> _PROBLEM TO SOLVE_: In the entries that follow, the first line to write out is the one containing "This screenshot has height=376, width=763.", and the last is the one containing "You are a computer-use agent. Image". Reproduce that stretch exactly, with nothing before or after it.

(DATASET EXCERPTS)

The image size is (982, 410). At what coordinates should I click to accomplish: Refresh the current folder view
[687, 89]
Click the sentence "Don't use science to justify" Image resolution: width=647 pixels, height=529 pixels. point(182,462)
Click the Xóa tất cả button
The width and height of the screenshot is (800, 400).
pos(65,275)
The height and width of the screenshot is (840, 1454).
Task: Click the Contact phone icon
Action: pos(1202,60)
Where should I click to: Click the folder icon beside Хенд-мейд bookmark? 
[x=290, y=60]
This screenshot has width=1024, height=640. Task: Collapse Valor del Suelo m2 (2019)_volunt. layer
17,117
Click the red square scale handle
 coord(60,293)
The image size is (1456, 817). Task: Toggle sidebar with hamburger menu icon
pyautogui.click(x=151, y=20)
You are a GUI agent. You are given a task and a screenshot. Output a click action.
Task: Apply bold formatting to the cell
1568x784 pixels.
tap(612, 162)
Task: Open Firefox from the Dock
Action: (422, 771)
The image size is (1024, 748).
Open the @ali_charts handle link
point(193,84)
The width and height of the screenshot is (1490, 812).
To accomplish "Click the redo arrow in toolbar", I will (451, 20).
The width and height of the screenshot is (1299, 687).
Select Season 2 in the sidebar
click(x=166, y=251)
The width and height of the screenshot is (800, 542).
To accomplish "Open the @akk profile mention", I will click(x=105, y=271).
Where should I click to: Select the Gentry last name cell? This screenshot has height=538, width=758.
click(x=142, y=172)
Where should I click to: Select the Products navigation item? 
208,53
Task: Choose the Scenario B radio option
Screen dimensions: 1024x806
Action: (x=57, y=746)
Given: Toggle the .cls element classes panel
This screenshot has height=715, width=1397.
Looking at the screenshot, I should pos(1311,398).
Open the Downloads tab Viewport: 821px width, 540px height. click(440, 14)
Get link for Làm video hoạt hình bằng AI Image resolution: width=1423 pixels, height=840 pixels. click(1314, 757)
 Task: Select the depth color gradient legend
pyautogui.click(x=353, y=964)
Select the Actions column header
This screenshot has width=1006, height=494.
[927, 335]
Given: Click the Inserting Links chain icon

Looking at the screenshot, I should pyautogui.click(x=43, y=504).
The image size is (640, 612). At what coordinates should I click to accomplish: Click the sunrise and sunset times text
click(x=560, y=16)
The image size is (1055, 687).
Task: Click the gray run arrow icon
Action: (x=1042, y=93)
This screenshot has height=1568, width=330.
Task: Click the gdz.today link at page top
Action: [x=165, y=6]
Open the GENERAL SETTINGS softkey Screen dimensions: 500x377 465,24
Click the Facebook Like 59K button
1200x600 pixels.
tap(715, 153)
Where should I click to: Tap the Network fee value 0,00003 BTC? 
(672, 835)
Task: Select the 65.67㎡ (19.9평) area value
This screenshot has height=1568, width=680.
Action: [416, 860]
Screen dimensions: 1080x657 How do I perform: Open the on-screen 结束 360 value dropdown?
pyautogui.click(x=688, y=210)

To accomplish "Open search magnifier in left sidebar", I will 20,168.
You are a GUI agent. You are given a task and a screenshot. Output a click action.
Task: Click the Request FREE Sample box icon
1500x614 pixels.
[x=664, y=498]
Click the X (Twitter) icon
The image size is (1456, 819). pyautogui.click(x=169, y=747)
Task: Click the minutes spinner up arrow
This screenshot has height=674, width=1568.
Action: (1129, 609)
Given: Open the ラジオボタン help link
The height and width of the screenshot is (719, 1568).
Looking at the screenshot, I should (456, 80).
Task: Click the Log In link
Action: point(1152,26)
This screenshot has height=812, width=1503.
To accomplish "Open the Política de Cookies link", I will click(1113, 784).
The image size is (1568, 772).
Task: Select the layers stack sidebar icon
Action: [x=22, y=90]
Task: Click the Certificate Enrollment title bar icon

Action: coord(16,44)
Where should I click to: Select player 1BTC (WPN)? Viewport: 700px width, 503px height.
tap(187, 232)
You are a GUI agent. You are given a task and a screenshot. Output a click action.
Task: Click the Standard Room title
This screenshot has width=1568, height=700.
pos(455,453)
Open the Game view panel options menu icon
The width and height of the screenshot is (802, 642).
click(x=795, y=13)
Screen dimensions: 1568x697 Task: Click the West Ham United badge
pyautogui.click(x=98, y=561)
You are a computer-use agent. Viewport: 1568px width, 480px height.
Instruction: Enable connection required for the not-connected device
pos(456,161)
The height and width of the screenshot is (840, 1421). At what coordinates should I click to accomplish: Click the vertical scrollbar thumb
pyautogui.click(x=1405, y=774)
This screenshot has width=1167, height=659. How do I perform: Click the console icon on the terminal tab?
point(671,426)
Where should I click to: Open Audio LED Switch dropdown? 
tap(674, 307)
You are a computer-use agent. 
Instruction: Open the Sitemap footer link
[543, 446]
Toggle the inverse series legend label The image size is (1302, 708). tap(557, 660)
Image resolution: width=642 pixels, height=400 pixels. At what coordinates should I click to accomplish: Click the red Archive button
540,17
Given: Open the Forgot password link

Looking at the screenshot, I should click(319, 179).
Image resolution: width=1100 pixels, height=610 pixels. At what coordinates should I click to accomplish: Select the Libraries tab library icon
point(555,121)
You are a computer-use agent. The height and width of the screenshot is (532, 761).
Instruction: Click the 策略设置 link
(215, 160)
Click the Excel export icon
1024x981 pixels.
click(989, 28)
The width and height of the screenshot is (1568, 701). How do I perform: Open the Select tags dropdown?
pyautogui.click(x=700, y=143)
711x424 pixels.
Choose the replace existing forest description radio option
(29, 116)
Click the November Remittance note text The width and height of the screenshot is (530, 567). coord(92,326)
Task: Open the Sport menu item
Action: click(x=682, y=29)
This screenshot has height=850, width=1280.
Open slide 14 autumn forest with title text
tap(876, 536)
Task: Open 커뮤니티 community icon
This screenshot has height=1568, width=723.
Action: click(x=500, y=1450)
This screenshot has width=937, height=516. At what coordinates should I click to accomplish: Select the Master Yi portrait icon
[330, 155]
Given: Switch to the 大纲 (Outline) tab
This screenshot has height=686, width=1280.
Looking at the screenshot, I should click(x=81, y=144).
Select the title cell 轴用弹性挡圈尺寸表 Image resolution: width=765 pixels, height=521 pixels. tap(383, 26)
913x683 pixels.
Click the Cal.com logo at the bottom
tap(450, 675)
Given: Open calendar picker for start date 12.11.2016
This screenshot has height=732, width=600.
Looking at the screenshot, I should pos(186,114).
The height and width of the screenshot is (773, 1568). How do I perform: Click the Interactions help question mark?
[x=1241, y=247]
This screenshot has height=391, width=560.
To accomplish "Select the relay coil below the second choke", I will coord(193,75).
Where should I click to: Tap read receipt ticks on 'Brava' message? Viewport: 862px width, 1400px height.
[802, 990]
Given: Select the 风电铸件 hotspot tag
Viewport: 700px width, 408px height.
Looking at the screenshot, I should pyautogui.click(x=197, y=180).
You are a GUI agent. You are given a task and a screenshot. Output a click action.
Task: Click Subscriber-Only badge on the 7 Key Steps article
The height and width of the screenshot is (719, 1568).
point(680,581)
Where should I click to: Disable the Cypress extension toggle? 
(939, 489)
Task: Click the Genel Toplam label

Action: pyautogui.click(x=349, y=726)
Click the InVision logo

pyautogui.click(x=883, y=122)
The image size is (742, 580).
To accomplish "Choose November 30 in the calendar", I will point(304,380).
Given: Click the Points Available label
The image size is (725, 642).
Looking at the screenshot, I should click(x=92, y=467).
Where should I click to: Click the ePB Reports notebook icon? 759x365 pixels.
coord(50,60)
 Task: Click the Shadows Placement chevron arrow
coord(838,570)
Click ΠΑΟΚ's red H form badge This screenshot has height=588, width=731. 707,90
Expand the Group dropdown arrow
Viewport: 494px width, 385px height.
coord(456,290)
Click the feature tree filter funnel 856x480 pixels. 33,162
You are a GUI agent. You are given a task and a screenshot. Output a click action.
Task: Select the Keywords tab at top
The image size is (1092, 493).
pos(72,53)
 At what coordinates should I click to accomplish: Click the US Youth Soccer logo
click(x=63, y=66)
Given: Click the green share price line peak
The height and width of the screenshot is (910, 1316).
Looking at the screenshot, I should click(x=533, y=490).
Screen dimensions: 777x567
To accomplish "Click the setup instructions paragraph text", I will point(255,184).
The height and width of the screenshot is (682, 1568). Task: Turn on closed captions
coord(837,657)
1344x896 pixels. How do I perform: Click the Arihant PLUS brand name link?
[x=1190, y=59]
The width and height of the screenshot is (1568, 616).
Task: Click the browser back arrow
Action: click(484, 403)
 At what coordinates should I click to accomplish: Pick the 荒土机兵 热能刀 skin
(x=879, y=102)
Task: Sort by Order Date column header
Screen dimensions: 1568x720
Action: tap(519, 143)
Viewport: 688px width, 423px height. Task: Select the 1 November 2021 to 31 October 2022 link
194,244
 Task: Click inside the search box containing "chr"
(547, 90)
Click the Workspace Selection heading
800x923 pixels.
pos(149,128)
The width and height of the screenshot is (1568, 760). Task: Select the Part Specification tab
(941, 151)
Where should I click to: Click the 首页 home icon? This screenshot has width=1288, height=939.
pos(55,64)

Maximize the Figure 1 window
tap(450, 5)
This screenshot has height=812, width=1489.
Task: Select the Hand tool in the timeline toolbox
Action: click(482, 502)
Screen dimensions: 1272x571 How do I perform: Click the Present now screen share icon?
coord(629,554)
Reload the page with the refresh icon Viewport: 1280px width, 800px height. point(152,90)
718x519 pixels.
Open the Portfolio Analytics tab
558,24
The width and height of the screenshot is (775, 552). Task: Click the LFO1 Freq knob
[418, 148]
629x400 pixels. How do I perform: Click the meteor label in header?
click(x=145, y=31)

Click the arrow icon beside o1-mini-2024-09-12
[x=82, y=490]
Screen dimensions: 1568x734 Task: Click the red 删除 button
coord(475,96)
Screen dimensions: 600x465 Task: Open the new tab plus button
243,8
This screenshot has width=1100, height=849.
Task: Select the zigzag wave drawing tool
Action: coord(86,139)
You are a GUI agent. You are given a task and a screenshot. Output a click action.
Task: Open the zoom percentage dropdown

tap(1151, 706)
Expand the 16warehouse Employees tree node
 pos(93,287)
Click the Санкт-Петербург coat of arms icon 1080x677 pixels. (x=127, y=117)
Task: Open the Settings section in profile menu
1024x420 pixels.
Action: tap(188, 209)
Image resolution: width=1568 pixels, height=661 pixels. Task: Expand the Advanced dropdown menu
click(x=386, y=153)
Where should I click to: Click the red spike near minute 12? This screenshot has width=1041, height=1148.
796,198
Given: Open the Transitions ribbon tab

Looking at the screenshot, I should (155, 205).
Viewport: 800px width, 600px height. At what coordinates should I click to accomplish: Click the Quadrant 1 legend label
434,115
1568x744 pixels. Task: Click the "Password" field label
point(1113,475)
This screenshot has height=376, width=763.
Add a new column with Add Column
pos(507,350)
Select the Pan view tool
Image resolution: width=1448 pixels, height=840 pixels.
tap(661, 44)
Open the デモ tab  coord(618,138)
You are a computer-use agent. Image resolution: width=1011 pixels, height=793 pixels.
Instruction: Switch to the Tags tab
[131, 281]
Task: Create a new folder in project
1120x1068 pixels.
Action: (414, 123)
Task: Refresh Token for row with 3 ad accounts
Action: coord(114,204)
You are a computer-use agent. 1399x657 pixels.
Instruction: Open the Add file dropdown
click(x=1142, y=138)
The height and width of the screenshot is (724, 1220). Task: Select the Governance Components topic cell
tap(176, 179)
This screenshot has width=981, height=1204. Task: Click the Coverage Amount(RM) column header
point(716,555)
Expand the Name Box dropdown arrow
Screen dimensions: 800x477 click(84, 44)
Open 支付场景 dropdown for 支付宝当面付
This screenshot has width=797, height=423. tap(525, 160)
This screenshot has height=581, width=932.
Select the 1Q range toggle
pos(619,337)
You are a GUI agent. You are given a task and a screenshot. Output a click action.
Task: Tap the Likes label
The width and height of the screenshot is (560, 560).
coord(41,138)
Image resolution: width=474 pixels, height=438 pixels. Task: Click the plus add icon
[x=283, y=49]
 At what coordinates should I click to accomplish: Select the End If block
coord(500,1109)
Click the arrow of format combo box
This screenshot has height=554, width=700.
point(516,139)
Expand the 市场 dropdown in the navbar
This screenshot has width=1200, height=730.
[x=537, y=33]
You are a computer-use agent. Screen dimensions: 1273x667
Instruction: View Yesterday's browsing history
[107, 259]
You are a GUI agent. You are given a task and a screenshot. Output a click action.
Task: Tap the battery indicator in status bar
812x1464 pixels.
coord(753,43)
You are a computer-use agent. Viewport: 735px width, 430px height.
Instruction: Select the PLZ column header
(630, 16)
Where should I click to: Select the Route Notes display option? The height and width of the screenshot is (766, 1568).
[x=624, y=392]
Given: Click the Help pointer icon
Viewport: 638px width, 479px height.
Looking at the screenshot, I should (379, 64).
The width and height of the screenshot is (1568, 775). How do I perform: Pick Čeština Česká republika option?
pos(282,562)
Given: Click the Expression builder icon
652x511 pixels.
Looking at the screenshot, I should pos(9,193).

(End DATASET EXCERPTS)

> _REPLY_:
This screenshot has height=376, width=763.
Add a new column with Add Column
pos(507,350)
Select the Pan view tool
Image resolution: width=1448 pixels, height=840 pixels.
tap(661, 44)
Open the デモ tab  coord(618,138)
You are a computer-use agent. Image resolution: width=1011 pixels, height=793 pixels.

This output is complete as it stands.